» Datos para procesar:

* * * * * * * * *

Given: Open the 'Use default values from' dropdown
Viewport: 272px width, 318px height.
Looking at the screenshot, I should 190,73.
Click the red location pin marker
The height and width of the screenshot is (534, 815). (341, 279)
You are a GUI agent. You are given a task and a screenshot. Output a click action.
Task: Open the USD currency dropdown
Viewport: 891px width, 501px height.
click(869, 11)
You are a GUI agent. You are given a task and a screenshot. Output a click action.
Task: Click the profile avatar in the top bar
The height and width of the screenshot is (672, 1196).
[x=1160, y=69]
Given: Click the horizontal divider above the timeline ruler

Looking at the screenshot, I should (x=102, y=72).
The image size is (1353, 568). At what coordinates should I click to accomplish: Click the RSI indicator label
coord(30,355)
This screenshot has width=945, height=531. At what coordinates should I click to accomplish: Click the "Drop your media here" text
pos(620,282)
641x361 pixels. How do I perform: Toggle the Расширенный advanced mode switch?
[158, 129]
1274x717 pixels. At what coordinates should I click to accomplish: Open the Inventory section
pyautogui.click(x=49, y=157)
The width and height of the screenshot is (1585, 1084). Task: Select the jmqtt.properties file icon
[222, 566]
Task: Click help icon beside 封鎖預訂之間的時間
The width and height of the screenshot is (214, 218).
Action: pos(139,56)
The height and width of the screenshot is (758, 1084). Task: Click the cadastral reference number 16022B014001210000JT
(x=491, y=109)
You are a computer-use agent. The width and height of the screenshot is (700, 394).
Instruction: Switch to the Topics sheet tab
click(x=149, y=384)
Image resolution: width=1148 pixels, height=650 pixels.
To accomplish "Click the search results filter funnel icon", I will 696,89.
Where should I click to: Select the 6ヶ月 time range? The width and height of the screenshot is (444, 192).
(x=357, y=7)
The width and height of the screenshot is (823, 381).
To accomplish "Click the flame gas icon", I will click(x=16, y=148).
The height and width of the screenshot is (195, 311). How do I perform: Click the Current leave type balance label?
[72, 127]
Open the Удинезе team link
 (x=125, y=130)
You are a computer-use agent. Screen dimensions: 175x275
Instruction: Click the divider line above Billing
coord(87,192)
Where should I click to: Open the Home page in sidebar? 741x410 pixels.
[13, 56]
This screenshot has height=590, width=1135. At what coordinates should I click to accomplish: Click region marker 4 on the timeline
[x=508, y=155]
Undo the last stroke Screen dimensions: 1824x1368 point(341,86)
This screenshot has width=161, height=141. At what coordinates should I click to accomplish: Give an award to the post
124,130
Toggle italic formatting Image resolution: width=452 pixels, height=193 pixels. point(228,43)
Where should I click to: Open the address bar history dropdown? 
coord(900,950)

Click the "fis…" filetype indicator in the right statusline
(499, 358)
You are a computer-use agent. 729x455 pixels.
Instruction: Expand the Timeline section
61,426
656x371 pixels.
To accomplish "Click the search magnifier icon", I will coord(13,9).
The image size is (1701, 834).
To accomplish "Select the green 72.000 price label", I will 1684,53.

* * * * * * * * *

» Tarea: Recopila todas las líneas de los datos anteriores que contengan la palabra "will".

» Respuesta:
To accomplish "Click the search results filter funnel icon", I will 696,89.
To accomplish "Click the flame gas icon", I will click(x=16, y=148).
To accomplish "Click the search magnifier icon", I will coord(13,9).
To accomplish "Select the green 72.000 price label", I will 1684,53.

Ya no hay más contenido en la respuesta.